In the study, Wheeler blames a lack of due-diligence for the hat's questionable credentials. The story attached to it officially by the museum—that William Waller, a farmer, was given the hat by Lincoln in thanks for his support of the Union Army in a very pro-Democratic area of Illinois when he met with the president—was agreed to be true by Clara Waller, his daughter-in-law, who had sold it to that antique shop for a single dollar, in a signed affidavit. This is purely unsubstantiated evidence, but it was good enough for James Hickey, who bought it for an unknown sum.

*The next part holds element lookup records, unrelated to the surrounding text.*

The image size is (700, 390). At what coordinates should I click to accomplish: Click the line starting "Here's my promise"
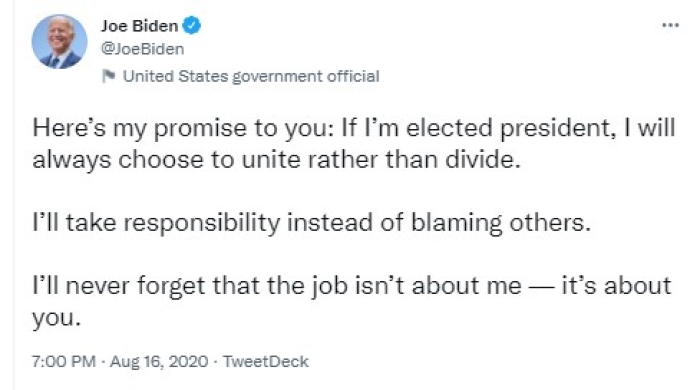click(354, 129)
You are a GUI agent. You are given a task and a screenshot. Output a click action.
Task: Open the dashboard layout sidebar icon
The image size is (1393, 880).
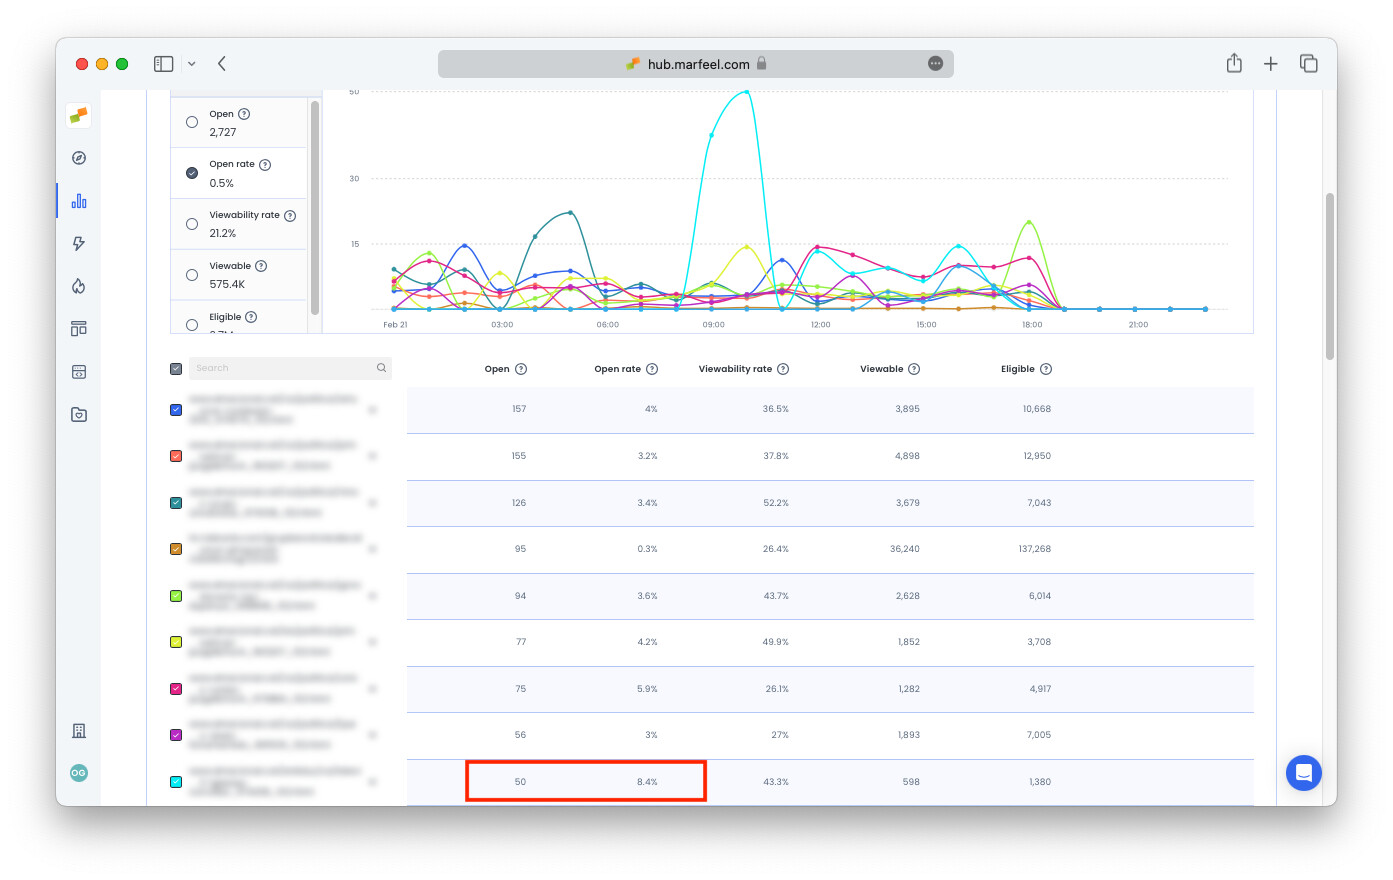click(78, 328)
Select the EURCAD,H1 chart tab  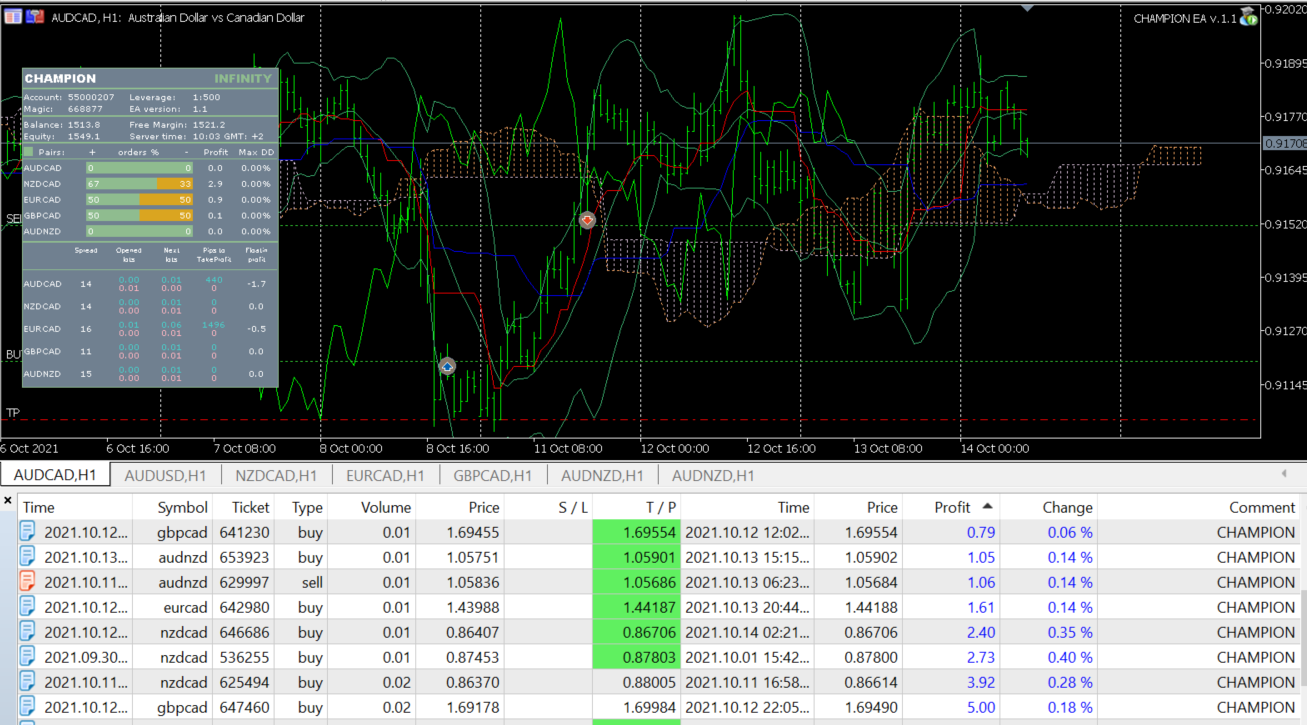tap(385, 476)
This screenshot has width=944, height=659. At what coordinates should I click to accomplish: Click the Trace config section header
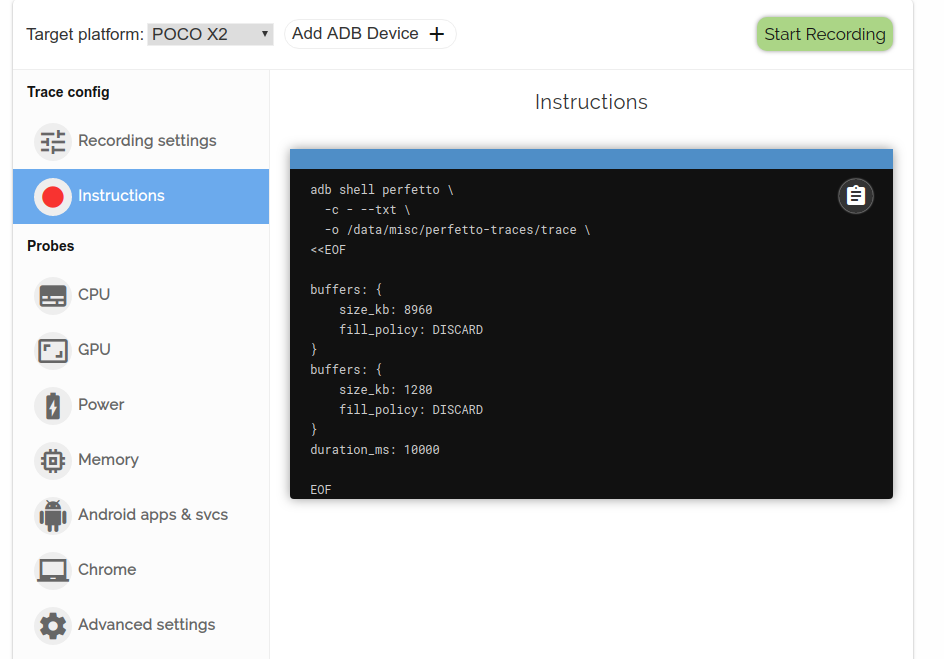67,91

Because of Hickey's endorsement, Louise Taper, too believed the hat she bought from him was a genuine article when she sold it to the museum. No one publicly questioned its authenticity until 2012, when a Chicago Sun-Times editorial suggested the hat couldn't possibly be Lincoln's.

A further survey of the evidence by ex-museum director Alan Lowe showed that other points of authenticity used by the museum—that there was a worn spot on the brim from Lincoln taking it off constantly as a sign of respect to passersby on the street, that the material on the inside suggests it came from a certain Illinois milliner, and that it may have been used by the president to secret documents during travel, explaining it being slightly larger than his typical hat size—were to also found to be apocryphal.

He also couldn't verify Waller's anecdotal evidence that her father in law had ever met President Lincoln.

"No matter what the final determination proves to be on the stovepipe hat, it is clear that no one at [the museum] conducted any research on the object before it was acquired in 2007," concluded Wheeler's study. He also encourages further study of the hat to determine its true authenticity.

Nick Kalm, a spokesman and board member from the Abraham Lincoln Library Foundation, told WBEZ in a statement, "We completely support and are fully cooperating with Dr. Sam Wheeler, the state of Illinois historian, and the state of Illinois' efforts to further determine the provenance of the hat."